--- START ---
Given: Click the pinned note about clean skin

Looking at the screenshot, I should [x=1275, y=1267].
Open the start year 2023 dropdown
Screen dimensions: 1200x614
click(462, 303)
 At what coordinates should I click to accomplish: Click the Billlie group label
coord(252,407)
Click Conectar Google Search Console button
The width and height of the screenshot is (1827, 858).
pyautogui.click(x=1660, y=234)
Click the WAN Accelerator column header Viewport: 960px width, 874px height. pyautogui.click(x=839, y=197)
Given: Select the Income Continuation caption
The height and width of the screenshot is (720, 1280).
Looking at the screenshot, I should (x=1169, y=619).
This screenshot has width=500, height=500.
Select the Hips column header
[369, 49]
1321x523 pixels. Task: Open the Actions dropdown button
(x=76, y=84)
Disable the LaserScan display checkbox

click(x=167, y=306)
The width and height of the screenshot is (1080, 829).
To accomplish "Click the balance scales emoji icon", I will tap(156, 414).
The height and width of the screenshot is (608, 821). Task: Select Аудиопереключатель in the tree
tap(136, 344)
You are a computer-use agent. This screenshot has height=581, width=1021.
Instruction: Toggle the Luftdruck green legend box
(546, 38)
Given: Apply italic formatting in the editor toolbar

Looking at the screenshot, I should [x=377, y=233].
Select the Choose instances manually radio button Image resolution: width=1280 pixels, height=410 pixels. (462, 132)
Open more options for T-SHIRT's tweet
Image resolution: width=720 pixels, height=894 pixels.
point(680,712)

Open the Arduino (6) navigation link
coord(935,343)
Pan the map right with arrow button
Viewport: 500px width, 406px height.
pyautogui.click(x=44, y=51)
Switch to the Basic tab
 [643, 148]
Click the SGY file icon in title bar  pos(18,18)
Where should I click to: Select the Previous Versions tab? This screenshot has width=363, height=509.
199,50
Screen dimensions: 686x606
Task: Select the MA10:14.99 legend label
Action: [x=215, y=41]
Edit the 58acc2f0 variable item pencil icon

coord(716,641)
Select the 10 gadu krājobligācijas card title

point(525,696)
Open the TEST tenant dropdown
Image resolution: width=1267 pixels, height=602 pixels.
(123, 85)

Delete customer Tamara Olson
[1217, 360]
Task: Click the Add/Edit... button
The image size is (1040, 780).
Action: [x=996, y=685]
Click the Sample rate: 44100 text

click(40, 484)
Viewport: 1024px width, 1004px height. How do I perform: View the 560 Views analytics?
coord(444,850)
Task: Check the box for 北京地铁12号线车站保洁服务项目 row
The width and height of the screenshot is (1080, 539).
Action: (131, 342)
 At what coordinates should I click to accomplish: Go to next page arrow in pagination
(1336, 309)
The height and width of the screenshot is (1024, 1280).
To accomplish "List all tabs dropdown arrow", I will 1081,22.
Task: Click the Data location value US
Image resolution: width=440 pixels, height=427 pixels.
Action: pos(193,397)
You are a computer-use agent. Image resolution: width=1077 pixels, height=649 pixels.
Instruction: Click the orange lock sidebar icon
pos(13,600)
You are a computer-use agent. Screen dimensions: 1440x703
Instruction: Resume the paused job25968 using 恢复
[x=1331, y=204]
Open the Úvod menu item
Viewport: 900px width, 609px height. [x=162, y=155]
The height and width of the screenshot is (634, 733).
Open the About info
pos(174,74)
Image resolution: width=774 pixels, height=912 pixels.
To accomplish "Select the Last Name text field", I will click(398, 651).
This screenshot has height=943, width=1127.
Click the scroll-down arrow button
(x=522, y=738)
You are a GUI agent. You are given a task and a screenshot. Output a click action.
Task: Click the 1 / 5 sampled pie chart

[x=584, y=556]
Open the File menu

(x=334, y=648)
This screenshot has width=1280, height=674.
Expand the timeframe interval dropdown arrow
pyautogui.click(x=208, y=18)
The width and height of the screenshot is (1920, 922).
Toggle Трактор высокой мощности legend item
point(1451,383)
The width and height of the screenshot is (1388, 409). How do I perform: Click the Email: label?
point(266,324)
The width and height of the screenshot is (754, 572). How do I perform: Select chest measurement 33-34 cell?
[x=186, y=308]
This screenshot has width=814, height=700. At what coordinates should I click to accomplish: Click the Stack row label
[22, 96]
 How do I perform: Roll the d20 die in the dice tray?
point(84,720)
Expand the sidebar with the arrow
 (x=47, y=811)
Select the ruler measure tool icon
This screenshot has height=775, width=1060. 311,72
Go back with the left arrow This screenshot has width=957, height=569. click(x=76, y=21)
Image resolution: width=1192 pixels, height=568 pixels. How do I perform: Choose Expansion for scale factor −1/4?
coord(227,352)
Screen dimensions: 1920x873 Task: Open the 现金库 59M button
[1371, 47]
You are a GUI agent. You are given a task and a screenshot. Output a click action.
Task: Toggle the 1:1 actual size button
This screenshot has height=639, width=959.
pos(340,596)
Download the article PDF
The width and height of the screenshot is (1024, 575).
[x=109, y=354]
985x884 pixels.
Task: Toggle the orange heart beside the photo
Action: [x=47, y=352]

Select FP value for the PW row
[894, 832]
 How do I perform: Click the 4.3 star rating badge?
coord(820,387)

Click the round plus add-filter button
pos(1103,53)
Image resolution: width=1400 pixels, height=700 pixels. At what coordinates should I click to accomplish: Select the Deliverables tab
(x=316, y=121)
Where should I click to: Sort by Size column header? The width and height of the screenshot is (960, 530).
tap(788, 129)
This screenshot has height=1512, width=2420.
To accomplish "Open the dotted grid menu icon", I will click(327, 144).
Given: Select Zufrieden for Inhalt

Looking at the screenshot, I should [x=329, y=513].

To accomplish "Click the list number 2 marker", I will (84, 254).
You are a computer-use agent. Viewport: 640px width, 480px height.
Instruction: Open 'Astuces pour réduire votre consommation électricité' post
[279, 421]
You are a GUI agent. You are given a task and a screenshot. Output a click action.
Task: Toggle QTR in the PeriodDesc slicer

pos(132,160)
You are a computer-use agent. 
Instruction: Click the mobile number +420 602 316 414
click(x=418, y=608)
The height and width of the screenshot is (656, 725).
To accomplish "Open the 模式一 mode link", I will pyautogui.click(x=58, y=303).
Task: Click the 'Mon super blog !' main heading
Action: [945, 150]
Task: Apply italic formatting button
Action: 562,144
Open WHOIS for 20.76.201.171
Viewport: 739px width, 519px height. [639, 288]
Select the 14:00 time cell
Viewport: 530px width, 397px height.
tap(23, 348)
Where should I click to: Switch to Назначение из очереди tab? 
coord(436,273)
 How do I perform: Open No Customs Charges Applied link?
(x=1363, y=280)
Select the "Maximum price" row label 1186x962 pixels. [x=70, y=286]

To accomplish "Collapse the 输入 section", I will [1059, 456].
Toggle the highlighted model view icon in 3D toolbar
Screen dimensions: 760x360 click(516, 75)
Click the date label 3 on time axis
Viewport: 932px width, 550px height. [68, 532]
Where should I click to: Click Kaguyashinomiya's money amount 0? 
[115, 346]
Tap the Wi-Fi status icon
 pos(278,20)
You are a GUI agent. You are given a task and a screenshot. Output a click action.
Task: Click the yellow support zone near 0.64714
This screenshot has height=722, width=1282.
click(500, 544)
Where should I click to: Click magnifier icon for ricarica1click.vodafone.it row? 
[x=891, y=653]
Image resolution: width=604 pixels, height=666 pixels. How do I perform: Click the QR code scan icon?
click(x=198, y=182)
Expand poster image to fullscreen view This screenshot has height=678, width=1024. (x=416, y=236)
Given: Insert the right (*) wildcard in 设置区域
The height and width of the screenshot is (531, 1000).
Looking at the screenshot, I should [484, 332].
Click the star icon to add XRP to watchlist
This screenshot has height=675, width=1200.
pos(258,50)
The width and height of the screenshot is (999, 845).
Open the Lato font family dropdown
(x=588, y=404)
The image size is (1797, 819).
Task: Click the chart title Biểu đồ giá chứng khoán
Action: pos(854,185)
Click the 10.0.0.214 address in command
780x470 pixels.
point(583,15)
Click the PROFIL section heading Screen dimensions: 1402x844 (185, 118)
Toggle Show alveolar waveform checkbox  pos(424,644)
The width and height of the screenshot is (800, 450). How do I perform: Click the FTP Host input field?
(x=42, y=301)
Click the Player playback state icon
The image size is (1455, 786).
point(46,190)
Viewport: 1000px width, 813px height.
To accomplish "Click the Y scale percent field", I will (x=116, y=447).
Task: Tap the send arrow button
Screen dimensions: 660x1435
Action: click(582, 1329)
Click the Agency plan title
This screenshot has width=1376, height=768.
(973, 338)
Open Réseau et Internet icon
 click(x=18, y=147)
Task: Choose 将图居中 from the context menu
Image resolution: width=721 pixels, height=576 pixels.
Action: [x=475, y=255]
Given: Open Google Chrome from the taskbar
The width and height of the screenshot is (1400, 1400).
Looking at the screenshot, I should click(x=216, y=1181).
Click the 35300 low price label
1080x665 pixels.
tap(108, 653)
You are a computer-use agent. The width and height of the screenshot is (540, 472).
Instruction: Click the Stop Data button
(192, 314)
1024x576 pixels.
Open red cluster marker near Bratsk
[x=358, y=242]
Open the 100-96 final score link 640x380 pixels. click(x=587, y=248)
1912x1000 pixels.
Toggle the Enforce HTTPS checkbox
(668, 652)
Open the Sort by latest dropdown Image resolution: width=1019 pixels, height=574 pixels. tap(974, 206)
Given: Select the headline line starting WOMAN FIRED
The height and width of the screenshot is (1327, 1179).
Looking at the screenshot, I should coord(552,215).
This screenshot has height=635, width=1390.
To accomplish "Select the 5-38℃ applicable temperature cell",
--- END ---
Task requirements: Find each line above that contains "from", and copy those lines.

Answer to this task:
Task: Choose 将图居中 from the context menu
Given: Open Google Chrome from the taskbar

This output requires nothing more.